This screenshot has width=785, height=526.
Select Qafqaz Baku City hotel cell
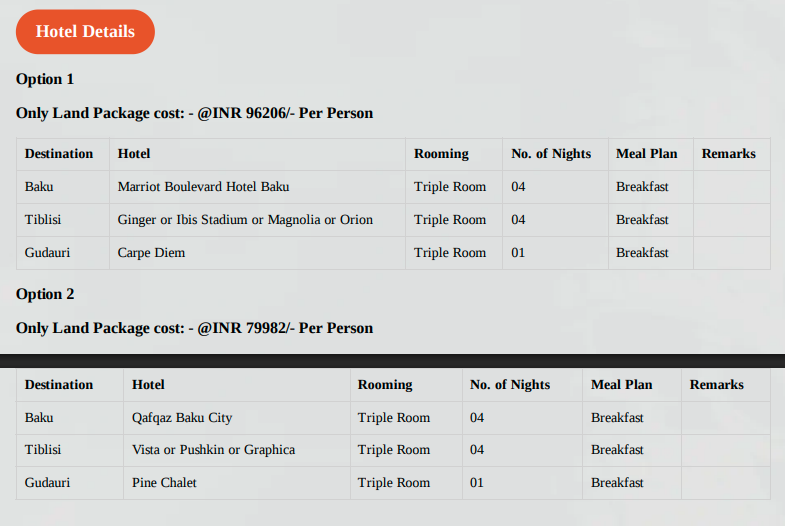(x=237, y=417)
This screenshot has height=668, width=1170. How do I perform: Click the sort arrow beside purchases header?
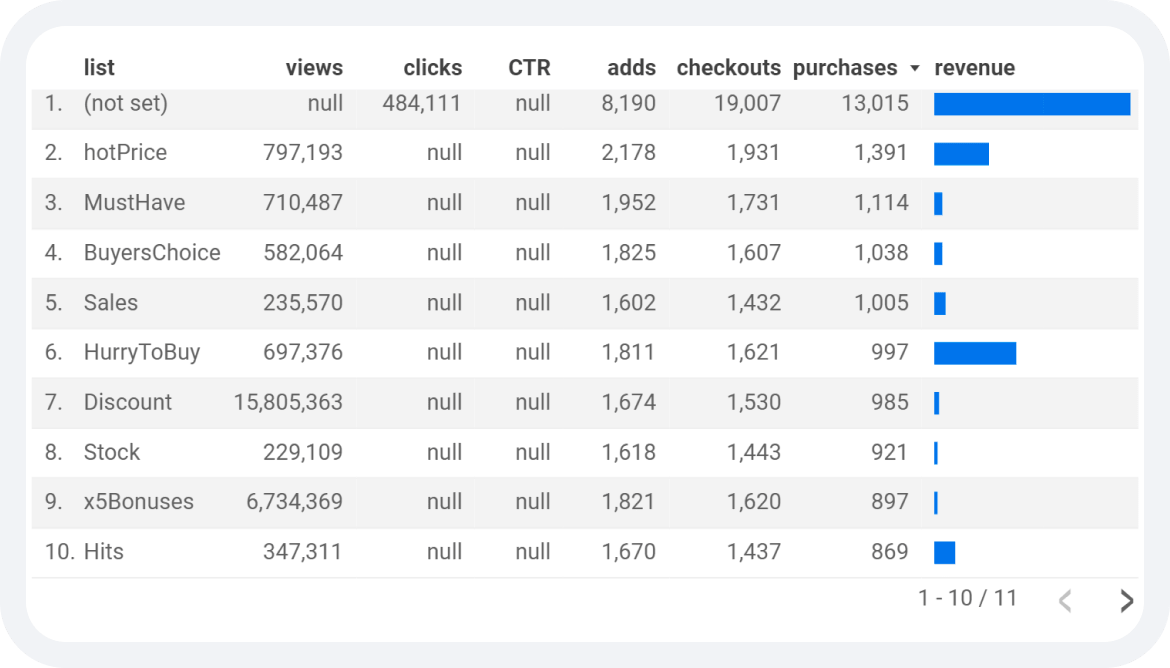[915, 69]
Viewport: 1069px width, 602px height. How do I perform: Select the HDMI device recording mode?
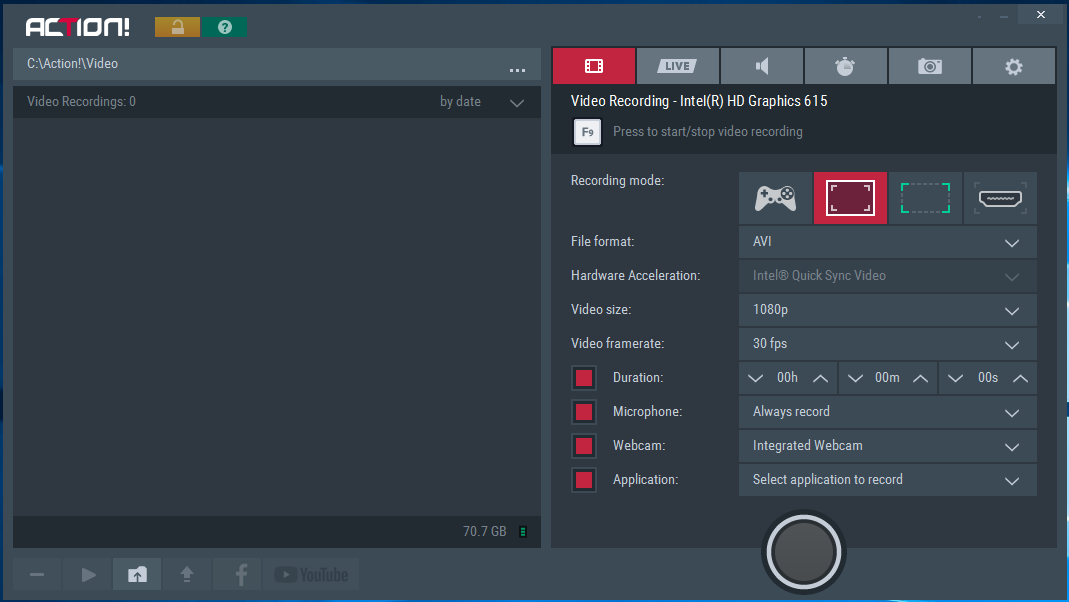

* * * * *

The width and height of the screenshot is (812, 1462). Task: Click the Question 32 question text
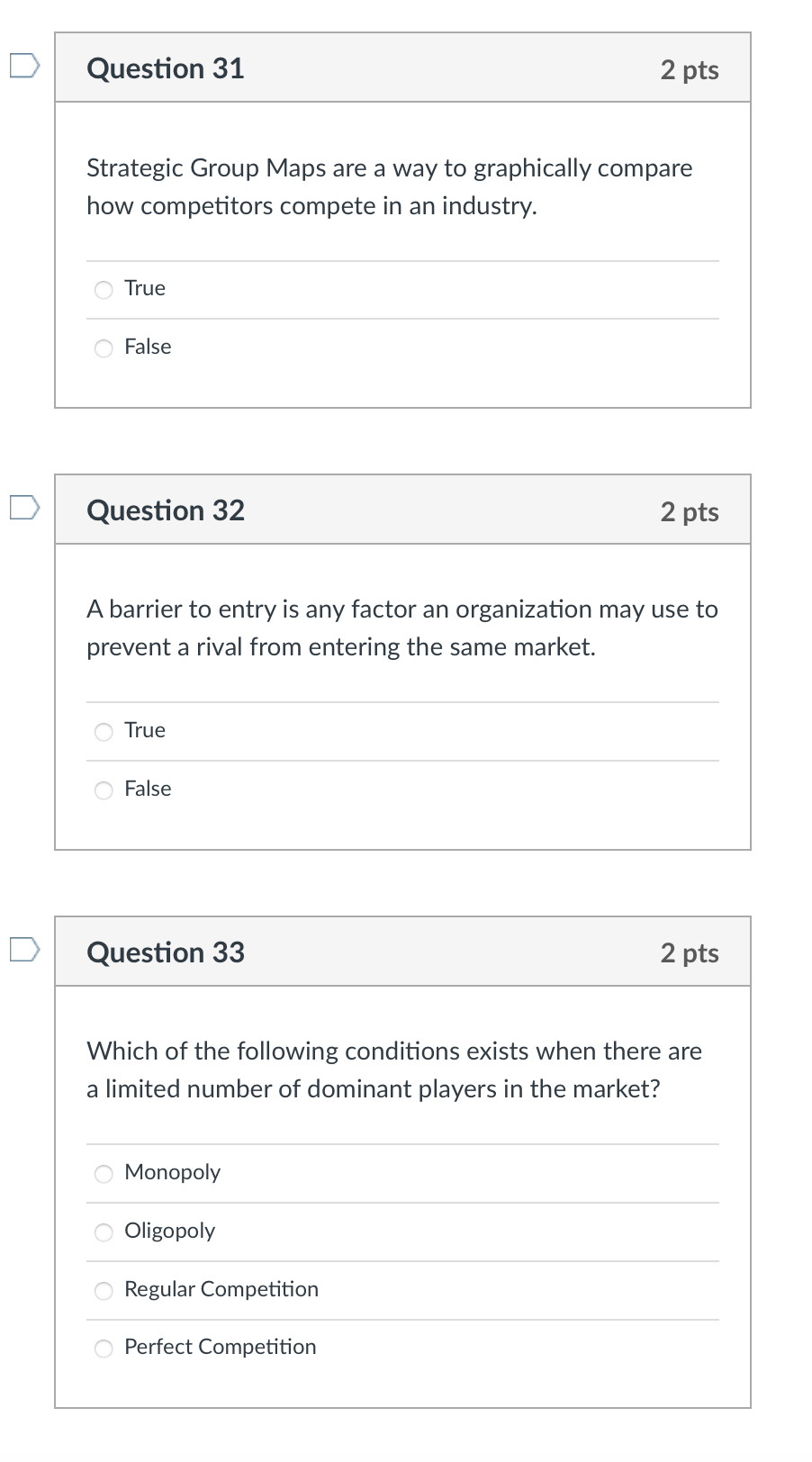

* * * * *

Copy the records from the line with "This screenshot has width=785, height=526." to the line with "Viewport: 1069px width, 602px", and leave the pictures out of your answer.

- ANSWER FOR THIS EXERCISE
This screenshot has width=785, height=526.
Select Qafqaz Baku City hotel cell
(x=237, y=417)
This screenshot has height=668, width=1170. How do I perform: Click the sort arrow beside purchases header?
[915, 69]
Viewport: 1069px width, 602px height. How do I perform: Select the HDMI device recording mode?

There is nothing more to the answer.